According to IBM’s 2016 Cyber Security Intelligence Index report, cyber criminals attacked healthcare more than any other industry last year, with more than 100 million healthcare records being compromised. As the use of IoT devices continues to grow in hospitals, we talked to Roger Bailey about the risks, and how to secure these increasingly distributed healthcare environments.
Q&A with Roger Bailey, Sales Engineer at Fortinet
How is IoT growing in the world of healthcare?
There are two sides to IoT in hospitals – the customer experience side and the administration/clinical side. It has truly become a consumer market for hospitals and other healthcare institutions. Organizations are being expected to provide new and improved patient care capabilities across the board, including hotel-like amenities. Patients are demanding the same comfort level they have when they’re at home. That includes high-speed wireless for devices and access to Hulu and Netflix while sitting in bed. If you’re going to spend any amount of time in a hospital, you want to be comfortable. People can choose what hospital they go to, and they are choosing based not just on the quality of the care but the quality of the services provided.
What about IoT on the administrative and clinical side of the house?
Healthcare has been on the bleeding edge of IoT before IoT was a household word. Doctors have had pagers, then cell phones, long before most people had them. They have had PCs at every breaking edge, now it’s smart phones and tablets. Doctors don’t even carry medical documentation with them anymore. They get pharmacology reports, lab results, even medical and diagnostic images, sent directly to their devices.
Then there are the medical devices. The next time you go into an ER, look around and count how many electronic devices are there. One issue is the FDA regulates all medical devices that plug into the network (infusion pumps, EKGs, MRIs) so they are painful to update. They cannot put the latest and greatest software on there, and they don’t have encryption.
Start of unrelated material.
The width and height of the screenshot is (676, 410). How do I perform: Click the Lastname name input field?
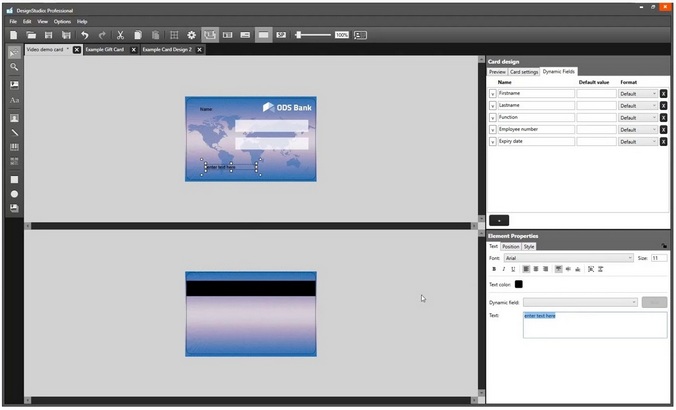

So for these institutions, one of the major pain points right now is securing those devices.
What are the dangers of IoT in Hospitals?
The first draw for cybercriminals is the data, and there is a lot of it. The longer someone stays in the hospital using their wireless devices, the more data is generated. And the medical devices themselves are constantly feeding information back-and-forth, so there is a ton of meta-data. What makes it even more challenging is the fact that this data is the most expensive and most coveted on the Dark Web. Healthcare client records go for between $400 and $500 per record, versus a credit card record at just $4, so you can see why the attacks continue to mount.
Then there is the danger of medical devices being hacked. Imagine an infusion pump in the ICU. A nurse sets the prescribed infusion rate of a medication, but someone hacks the device and starts pumping four times that rate into the patient. This can cause damage, paralysis, even death. All the while, the pump reads the original dosage. This is, of course, what happened with Stuxnet in Iran. Stuxnet took control of centrifuges that were separating nuclear material and ran them at a much higher speed than was safe until the centrifuges tore themselves apart. Then Stuxnet got out “into the wild” and opened the door to a whole array of industrial and manufacturing compromises.
And just recently, there a major IoT-based hack on the East Coast that took out huge sections of the Internet. Hospitals are acutely aware that all the connected medical devices they have deployed are similar to the types of devices that are being compromised, so they need to devise different ways to separate things and lock the data down at an application level.
What do healthcare organizations need to be thinking about from a security architecture standpoint as they move more into the world of IoT?
IoT takes your attack plane and flattens it. It makes everything accessible, it makes everything suspect, and there should be zero trust with regards to anything that needs to be PCI and HIPAA compliant.
Fortinet addresses these challenges with integrated healthcare solutions that include enterprise firewalls, internal segmentation firewalls, advanced threat protection, and a comprehensive Security Fabric that ties everything together – from endpoint devices all the way through to electronic medical records.
Integrating your infrastrcture together enables application awareness, so you can always identify what applications are running within the medical practice, and synchronization so that deployed security resources can automatically coordinate a response to a detected security event. And internal segmentation allows you to lock up all your devices for PCI and HIPAA compliance, so they can do their job and traverse the network safely.
Another piece of the puzzle is analytics. It’s not good enough anymore to be a reactionary IT department. You need to be proactive. You have to have a sandbox proactively scanning all the servers on the network looking for advanced threats that might’ve slipped through.
Finally, as far as the healthcare industry goes, security information and event management (SIEM) technology should be required. When a breach could put hundreds or thousands of patients’ sensitive information at risk, and cost your organization millions, you need real-time monitoring across your network and the ability to respond immediately to an event. Some of the recent mega-breaches we’ve seen in retail and other areas could have been avoided, or at least mitigated, if they have been monitoring and questioning unusual traffic within their networks. If you do not have a system that is proactively monitoring sensitive areas so you can respond to threats quickly, then you’re doing your organization, and your patients, an injustice.